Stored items

*** Block opens ***

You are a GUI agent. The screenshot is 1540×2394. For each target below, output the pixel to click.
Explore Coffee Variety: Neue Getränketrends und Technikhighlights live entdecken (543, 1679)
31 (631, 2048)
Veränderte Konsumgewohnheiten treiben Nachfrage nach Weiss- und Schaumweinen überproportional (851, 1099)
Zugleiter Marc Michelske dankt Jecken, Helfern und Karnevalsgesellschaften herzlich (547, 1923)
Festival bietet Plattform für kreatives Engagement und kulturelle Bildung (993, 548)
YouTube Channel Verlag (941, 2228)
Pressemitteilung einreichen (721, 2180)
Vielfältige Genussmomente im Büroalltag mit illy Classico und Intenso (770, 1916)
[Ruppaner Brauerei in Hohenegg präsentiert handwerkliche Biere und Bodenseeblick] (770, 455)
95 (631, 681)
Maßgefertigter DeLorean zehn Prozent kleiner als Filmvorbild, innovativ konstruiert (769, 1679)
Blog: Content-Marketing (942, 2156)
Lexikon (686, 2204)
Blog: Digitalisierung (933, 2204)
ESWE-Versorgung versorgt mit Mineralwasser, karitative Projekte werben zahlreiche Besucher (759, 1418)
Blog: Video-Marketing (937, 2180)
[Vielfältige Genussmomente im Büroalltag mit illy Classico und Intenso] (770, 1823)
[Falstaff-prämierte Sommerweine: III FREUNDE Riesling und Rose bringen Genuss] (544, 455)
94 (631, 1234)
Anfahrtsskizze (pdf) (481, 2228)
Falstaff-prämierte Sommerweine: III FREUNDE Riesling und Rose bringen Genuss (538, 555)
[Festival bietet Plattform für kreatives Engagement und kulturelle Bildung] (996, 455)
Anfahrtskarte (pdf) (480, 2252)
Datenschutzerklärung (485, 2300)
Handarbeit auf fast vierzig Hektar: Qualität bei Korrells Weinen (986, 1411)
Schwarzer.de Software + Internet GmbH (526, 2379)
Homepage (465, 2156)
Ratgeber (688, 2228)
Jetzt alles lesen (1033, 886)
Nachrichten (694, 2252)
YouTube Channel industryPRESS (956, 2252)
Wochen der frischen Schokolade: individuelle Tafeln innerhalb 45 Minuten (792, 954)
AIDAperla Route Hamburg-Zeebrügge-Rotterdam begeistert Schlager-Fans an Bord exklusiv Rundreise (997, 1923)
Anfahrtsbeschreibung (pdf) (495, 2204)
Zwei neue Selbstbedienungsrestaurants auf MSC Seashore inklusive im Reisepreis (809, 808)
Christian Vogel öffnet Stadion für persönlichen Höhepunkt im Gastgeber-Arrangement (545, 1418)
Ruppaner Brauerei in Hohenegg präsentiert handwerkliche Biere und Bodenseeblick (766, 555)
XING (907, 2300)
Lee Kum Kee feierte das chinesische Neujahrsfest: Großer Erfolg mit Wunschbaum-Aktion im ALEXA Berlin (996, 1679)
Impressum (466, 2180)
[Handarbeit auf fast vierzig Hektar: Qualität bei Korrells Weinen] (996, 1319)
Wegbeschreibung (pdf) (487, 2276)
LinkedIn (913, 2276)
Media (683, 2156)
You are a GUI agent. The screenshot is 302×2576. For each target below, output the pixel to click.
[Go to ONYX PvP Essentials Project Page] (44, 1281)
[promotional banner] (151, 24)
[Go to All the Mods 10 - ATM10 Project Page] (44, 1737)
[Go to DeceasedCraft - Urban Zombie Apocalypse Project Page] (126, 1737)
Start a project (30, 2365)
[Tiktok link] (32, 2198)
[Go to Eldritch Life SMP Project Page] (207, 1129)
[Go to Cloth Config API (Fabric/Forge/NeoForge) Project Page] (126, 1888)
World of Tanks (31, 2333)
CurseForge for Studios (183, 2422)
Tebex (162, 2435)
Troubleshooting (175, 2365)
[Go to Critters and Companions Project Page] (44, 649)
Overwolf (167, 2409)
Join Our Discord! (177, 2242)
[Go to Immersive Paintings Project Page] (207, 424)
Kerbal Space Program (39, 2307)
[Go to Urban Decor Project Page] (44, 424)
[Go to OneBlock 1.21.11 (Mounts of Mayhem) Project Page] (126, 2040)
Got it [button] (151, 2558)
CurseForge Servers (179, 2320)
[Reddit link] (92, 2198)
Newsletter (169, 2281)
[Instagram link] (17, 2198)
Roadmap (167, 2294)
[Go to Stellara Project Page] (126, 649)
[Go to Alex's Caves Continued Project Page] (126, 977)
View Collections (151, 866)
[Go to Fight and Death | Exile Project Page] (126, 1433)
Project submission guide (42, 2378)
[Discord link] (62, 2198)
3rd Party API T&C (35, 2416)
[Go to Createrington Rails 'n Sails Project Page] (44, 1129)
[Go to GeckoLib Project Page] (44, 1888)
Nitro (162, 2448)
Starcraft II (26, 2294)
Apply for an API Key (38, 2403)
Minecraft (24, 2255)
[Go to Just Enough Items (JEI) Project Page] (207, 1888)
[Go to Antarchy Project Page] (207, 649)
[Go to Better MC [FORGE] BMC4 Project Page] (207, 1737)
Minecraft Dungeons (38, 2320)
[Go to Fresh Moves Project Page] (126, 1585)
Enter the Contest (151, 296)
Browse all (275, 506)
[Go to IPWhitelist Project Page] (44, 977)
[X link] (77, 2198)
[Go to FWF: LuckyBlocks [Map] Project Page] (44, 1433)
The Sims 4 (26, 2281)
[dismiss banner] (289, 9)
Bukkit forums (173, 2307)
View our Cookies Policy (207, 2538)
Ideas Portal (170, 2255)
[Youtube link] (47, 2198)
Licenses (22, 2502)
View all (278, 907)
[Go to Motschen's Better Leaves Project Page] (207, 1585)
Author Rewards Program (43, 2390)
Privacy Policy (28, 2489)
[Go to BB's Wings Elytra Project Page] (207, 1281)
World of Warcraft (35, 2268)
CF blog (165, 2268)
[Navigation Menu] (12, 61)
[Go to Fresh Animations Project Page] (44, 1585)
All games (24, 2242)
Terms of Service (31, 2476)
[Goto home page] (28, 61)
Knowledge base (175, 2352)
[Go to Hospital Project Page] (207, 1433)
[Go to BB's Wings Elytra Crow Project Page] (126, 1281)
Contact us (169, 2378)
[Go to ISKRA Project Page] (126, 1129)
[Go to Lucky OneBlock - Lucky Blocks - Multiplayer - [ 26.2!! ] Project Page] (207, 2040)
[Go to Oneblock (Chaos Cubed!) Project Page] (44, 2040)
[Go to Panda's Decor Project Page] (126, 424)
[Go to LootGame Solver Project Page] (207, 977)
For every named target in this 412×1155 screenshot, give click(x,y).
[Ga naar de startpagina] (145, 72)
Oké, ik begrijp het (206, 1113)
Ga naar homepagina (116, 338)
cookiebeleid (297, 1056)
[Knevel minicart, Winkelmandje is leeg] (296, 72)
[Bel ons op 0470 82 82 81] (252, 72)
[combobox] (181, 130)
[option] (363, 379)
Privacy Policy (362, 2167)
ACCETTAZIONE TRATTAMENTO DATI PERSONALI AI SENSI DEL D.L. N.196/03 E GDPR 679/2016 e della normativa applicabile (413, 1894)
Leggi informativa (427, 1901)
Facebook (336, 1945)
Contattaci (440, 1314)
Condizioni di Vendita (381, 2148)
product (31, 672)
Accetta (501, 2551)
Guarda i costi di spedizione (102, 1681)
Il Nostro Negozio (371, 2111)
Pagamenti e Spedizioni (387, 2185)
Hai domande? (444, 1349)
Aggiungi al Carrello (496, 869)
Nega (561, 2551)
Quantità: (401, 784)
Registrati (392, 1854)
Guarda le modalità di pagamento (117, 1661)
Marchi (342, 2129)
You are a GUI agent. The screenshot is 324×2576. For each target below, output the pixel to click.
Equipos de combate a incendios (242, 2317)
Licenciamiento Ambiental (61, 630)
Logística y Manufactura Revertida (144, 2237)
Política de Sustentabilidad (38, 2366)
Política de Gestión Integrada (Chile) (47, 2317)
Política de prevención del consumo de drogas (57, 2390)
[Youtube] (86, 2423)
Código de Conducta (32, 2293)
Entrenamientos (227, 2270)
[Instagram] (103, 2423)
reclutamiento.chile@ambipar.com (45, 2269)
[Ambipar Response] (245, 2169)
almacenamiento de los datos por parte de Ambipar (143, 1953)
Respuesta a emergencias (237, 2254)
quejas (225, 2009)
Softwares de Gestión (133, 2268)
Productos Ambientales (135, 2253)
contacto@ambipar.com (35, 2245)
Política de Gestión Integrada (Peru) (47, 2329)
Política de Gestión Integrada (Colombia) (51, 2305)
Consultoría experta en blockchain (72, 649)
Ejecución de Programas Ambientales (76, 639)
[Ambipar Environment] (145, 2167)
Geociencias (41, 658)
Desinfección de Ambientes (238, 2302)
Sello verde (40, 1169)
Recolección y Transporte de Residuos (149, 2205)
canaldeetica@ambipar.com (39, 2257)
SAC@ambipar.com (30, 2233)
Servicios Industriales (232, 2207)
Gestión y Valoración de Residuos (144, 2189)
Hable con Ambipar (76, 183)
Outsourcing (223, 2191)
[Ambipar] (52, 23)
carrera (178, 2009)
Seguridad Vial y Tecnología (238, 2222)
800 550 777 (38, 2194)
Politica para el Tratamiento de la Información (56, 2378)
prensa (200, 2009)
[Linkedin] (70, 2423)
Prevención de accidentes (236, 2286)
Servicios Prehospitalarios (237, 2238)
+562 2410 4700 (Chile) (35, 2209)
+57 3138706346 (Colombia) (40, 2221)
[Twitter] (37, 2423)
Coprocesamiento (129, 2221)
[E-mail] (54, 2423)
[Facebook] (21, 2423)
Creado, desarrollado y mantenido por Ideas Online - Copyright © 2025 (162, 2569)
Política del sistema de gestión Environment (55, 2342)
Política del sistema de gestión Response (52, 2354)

*** Block closes ***

Restate exactly the records above from their first line through the line that holds "Intenso (770, 1916)", please, including both and leaving out all others.

[RESPONSE FOR THIS EXERCISE]
You are a GUI agent. The screenshot is 1540×2394. For each target below, output the pixel to click.
Explore Coffee Variety: Neue Getränketrends und Technikhighlights live entdecken (543, 1679)
31 (631, 2048)
Veränderte Konsumgewohnheiten treiben Nachfrage nach Weiss- und Schaumweinen überproportional (851, 1099)
Zugleiter Marc Michelske dankt Jecken, Helfern und Karnevalsgesellschaften herzlich (547, 1923)
Festival bietet Plattform für kreatives Engagement und kulturelle Bildung (993, 548)
YouTube Channel Verlag (941, 2228)
Pressemitteilung einreichen (721, 2180)
Vielfältige Genussmomente im Büroalltag mit illy Classico und Intenso (770, 1916)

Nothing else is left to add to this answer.